“Portanto todos já sabem que ele foi embora. E ela descobriu que ele ia voltar. Esperava que voltasse para ficar aqui. Para que ela pudesse ter sua vidinha certa de novo. But you can´t always get what you want. Voltar, todos voltam. Essa é a regra de quem não sabe onde deve ficar.

Voltou e foi visitar os velhos amigos. Não tão velhos, mas amigos o suficiente.

Ela estava lá, sentada na mesma mesa de sempre, do mesmo jeito. Mal conversaram porque todos queriam saber como foram as coisas, o que ele tinha feito por lá, o que era mais interessante de contar.

E ela saiu para não atrapalhar uma conversa que ela nem queria ouvir. Seria muito terrível ouvir ele dizer que foi a melhor coisa que podia ter acontecido.

Quando o resto do pessoal decidiu descer ela ficou lá com suas fiéis amigas. Conversando mas nervosa. Olhando para os lados, esperando que ele também tivesse descido. Como seria encará-lo de novo quando ela já nem sabia mais o que dizer? O fato é que ela nunca conseguiu olhá-lo nos olhos por muito tempo. O medo de que ele soubesse de todos os segredos simplesmente encarando ela por alguns segundos era imenso.
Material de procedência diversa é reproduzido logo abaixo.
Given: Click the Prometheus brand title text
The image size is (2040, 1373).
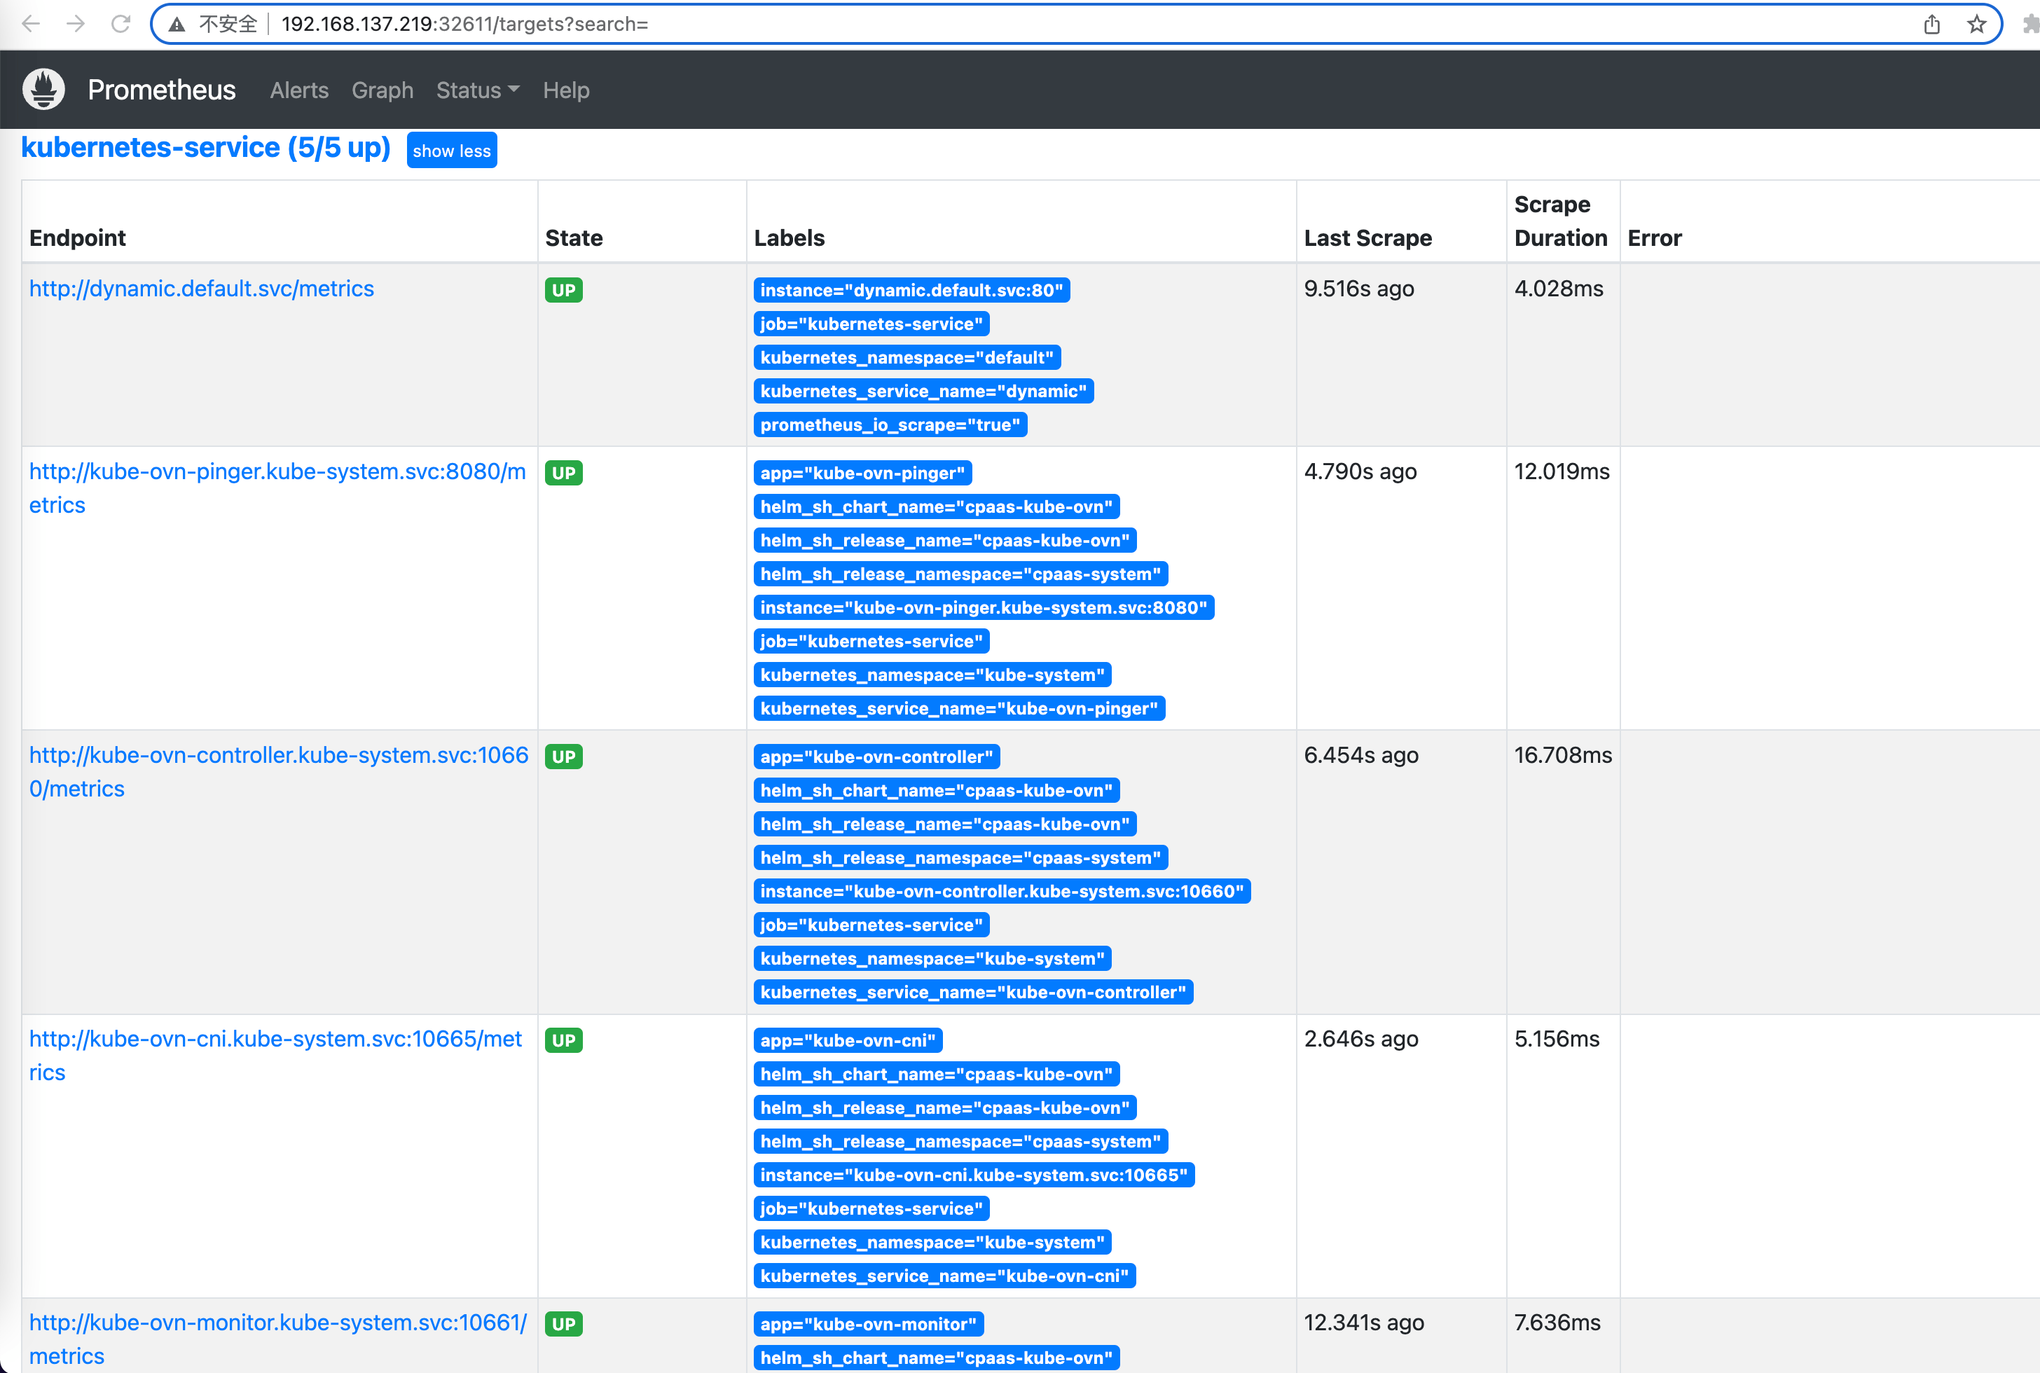Looking at the screenshot, I should (x=161, y=89).
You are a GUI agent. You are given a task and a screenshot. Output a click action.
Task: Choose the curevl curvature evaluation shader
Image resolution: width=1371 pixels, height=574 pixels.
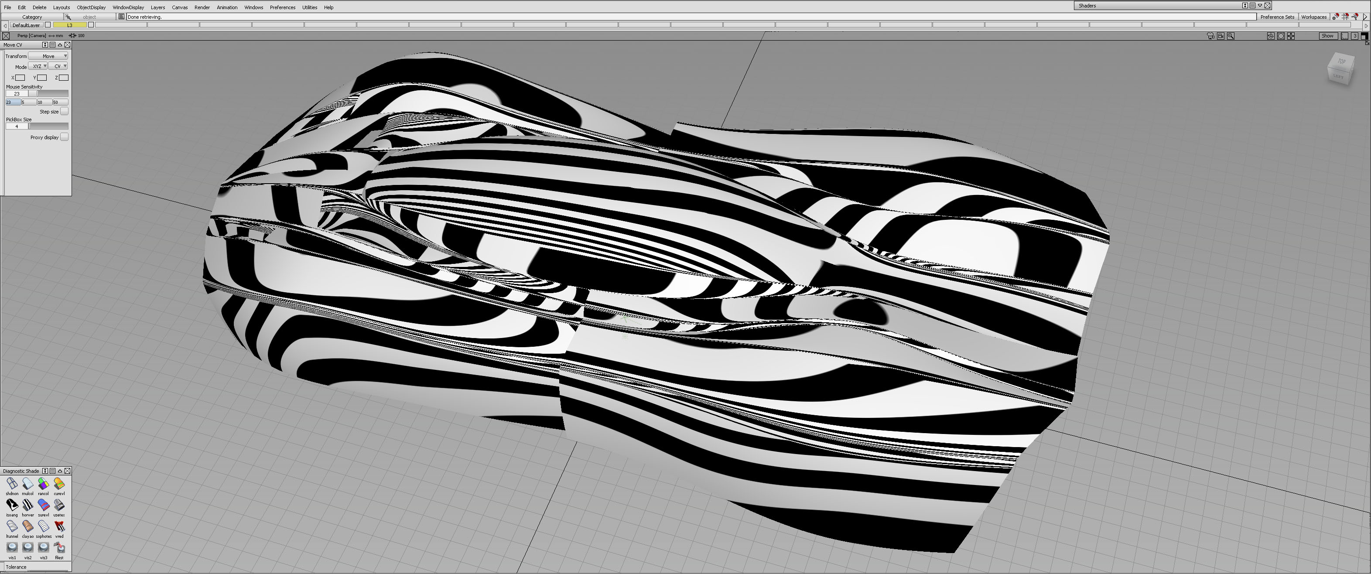59,484
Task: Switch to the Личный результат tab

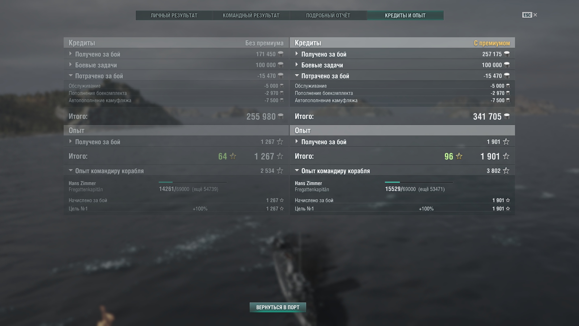Action: point(174,15)
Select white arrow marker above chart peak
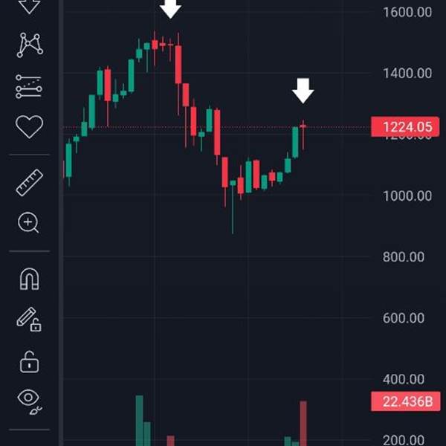The width and height of the screenshot is (446, 446). click(x=170, y=8)
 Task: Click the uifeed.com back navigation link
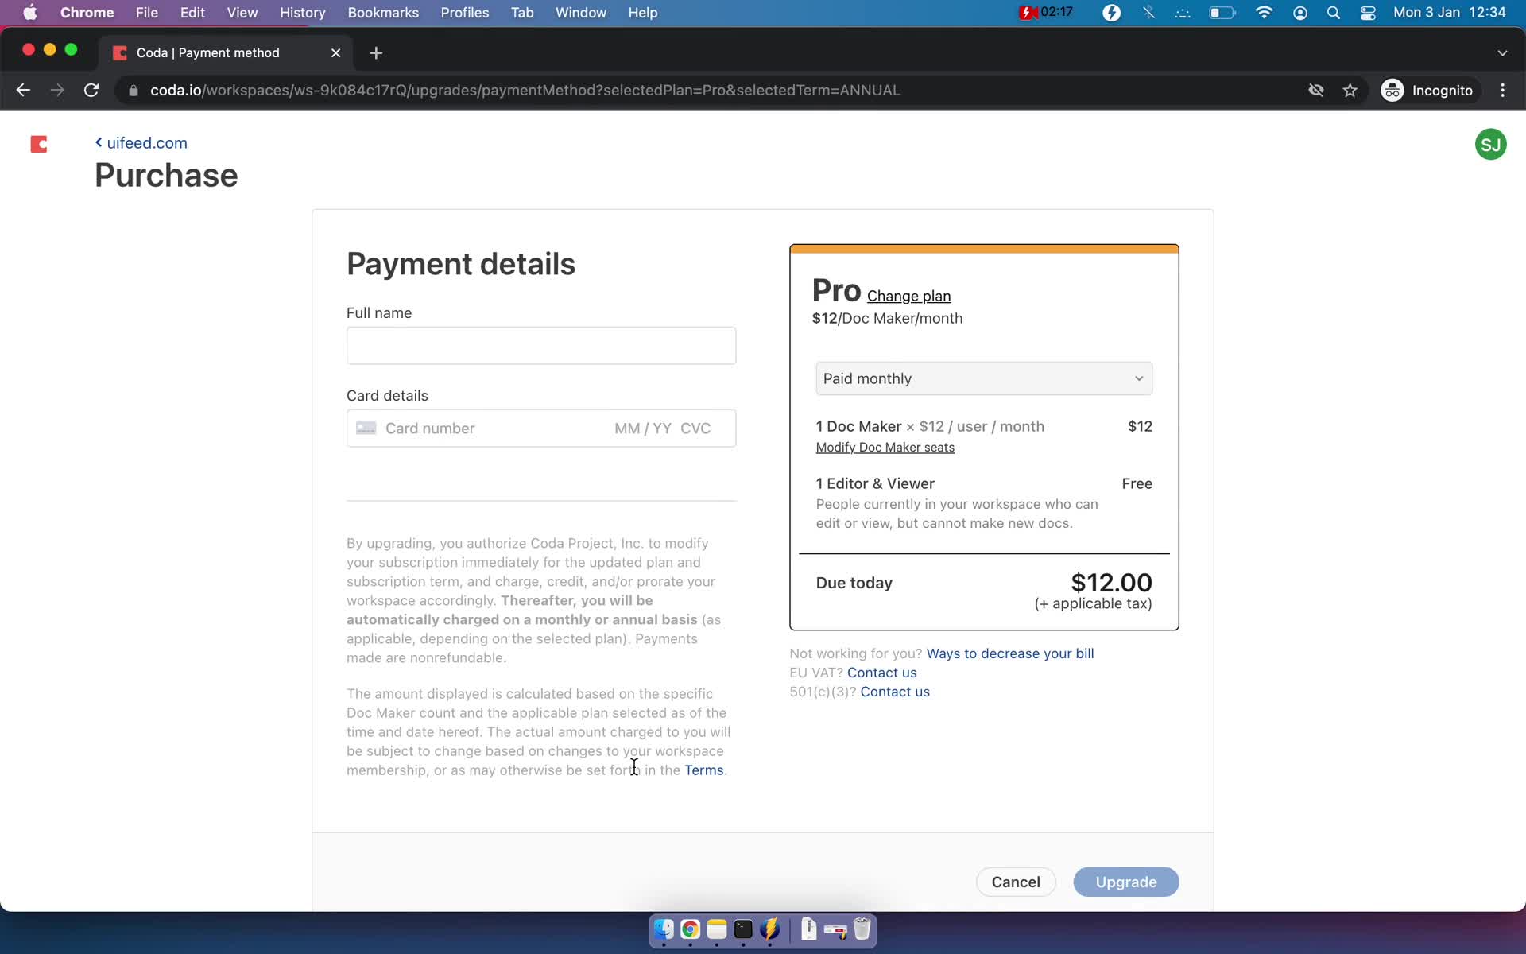click(x=140, y=142)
Sentada na cadeira de outra pessoa ela nem reparou quando ele entrou na sala em que ela estava. Olharam-se por pouco tempo e antes de se juntar aos outros no bar, ele pediu um abraço. Ela não conseguiu disfarçar a angústia que para ele pareceu falta de vontade.

Abraçaram-se.
Quanta coisa naquele abraço.
Quanto tempo que eles haviam perdido.
Quantos beijos que não foram dados.
Quanto da vida podemos perder em alguns segundos?
Quanto podemos nos arrepender sem querer mudar nada?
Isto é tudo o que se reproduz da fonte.